– Composer: Gabriel Urbain Fauré (12 May 1845 — 4 November 1924)
– Performers: Ysaÿe Quartet[Guillaume Sutre (violin), Luc-Marie Aguera(violin), Miguel Da Silva(viola), Marc Coppey(cello)], Pascal Rogé(piano)
– Year of recording: 1996- 4
Recording Venue: St. George’s Hall, Bristol, United Kingdom
Piano Quintet in C minor No.2, Op.115, written from September 1919 to March 1921
00:25 – I. Allegro moderato
11:37 – II. Allegro vivo
15:46 – III. Andante moderato
27:26 – IV. Allegro molto
At the end of his life, Fauré’s music takes on a curiously detached — contemplative — aspect as sonata form (bent readily to his uses) hand-in-glove with textural transparency provides a solid frame for constant quicksilver modulations verging on atonality. Never a confessional composer, the sublimation of abundant passion — and abundant gaiety — to an expressive ideal is nonetheless revealing of a deepening restlessness in its elliptical, elusive, exploratory gestures. Indeed, Fauré’s transitions, while never less than seamlessly deft, possess a straightforwardness which occasionally approaches the notorious brusquerie of Albéric Magnard. Despite the deafness and physical frailty which dogged his last years, such works as the Second Violin Sonata, the Fantaisie for Piano and Orchestra, and the Second Piano Quintet are powerfully worked on large canvases.
The latter was begun in the summer of 1919 during his first stay in the village of Annecy-le-Vieux, continued during a winter in the Midi and another summer at Annecy, and completed in Nice in February 1921. Over a rippling accompaniment, Allegro moderato, a confiding first theme on the viola is taken by the strings in turn and answered by the fugal second theme on the strings alone, rounded by a phrase on the piano which will figure prominently in the development. The second theme is given a brief but regular fugal exposition in the course of the development — the closest Fauré came to academic writing in any of his mature works — though the rapidity with which it dissolves into supple, delicate polyphony suggests satire, tongue-in-cheek. Closely organized, this seemingly spontaneous cascade of melody pours forth in inexhaustible invention through an extended development arching toward a brilliant coda. Any regret that such an engagingly argued movement should end is swept away by a capriciously coruscating Scherzo of sheer fantasy enigmatically etched in whole-tone sonorities, appearing out of nowhere, shimmering, and disappearing into nothingness. Like the initial movement, the Andante moderato is wrought from three themes — the viola leading a brief lament in the strings, a consolatory answer from strings and piano, and a chorale on the piano which rises eventually to a softly glowing benediction. The development becomes a tender threnody, the more moving for its restraint. Beginning warily in C minor, the Allegro molto rondo finale lightens through increasingly animated scintillations, teasingly vacillating between major and minor, to end radiantly in C major.

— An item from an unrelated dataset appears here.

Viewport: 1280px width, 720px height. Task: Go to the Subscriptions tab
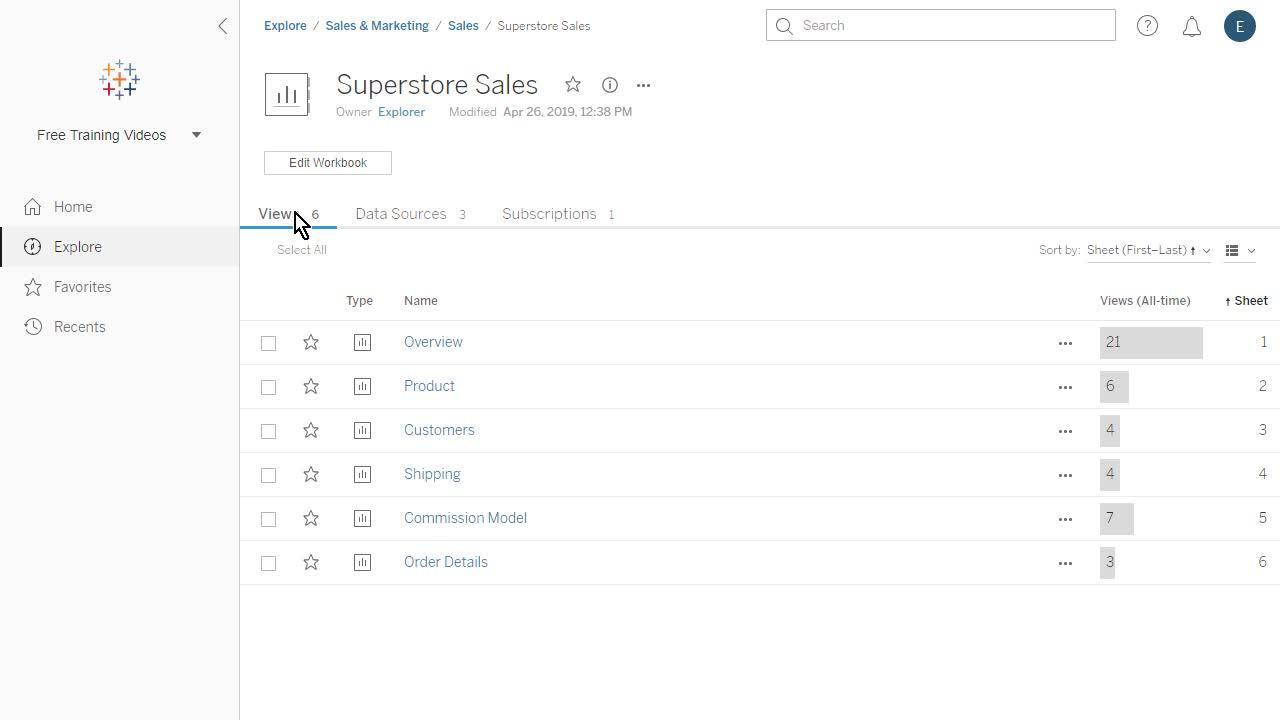[x=549, y=214]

The triumphant, critically acclaimed premiere was given May 21, 1921, at a concert of the Société Nationale de Musique, by André Tourret and Victor Gentil, violins; Maurice Vieux, viola; Gérard Hekking, cello; and Robert Lortat, piano. “As the last chord sounded,” Fauré’s son, Philippe Fauré-Fremiet, recalled, “the audience were on their feet. There were shouts, and hands pointing to the box in which Fauré was sitting (he had heard nothing of the whole occasion). He came to the front row all alone, nodding his head . . . and looking so frail, thin and unsteady in his heavy winter coat. He was very pale.”